(Stored data)

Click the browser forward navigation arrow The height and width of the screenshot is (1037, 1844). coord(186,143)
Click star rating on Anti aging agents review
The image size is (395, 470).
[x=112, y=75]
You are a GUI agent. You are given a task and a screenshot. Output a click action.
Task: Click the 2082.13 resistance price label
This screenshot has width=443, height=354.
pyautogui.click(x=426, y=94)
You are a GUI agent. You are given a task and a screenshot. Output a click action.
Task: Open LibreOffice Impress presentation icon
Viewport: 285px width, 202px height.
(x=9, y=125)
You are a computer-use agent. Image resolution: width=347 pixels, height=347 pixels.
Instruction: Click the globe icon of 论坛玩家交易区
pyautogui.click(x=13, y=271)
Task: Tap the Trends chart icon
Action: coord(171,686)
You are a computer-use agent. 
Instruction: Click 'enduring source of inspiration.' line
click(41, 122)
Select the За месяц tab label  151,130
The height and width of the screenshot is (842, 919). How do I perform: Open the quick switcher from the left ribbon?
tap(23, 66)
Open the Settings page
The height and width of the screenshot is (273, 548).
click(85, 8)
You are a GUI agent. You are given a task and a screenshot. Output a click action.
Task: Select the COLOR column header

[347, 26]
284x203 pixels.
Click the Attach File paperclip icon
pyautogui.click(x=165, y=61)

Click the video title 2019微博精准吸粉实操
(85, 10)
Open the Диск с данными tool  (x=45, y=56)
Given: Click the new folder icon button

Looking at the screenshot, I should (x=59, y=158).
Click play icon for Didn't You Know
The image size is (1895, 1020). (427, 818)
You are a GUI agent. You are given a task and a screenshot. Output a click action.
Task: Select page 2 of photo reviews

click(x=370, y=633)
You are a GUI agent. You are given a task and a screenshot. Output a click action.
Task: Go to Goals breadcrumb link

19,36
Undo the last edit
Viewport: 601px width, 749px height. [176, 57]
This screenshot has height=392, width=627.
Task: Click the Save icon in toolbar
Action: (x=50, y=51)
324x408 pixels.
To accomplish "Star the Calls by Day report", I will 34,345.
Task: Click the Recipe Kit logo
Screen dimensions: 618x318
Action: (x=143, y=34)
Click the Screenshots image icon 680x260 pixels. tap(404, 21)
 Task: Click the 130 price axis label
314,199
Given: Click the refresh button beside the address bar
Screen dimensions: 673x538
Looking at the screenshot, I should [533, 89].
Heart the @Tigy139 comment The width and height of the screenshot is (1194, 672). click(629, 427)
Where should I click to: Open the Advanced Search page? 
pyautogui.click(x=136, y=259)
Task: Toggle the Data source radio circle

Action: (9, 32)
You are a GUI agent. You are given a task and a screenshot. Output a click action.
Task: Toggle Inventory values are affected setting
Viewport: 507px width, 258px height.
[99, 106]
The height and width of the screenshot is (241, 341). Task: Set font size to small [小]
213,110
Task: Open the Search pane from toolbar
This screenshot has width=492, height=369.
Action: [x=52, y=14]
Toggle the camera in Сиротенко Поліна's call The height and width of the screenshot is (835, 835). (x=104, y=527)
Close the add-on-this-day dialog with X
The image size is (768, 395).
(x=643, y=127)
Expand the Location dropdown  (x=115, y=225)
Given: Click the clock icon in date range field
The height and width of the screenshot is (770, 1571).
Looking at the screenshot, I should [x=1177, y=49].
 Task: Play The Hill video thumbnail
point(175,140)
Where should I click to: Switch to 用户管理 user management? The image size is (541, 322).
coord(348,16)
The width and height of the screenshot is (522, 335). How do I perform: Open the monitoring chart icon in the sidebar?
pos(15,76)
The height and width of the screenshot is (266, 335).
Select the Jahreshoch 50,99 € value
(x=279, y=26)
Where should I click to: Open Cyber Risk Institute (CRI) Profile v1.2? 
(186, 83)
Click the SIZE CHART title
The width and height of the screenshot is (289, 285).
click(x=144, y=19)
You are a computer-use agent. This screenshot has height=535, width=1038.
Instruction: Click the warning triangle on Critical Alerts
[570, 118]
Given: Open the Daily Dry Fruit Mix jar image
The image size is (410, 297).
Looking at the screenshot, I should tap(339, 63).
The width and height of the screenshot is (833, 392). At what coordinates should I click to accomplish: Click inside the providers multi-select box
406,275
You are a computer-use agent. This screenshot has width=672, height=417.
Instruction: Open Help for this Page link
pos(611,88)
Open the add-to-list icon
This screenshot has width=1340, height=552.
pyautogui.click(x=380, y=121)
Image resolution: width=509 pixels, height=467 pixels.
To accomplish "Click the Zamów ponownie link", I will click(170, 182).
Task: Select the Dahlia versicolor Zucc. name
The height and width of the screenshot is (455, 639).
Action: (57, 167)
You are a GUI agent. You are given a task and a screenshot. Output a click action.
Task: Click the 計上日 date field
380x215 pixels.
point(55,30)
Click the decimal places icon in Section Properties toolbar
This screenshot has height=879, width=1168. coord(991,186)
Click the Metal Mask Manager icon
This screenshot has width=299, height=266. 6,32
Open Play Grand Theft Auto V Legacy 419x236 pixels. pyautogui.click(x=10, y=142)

■ WHAT THE TASK REQUIRES
The lines to show are those in the data above that include "field".

■ RESULT
Given: Click the clock icon in date range field
Task: Click the 計上日 date field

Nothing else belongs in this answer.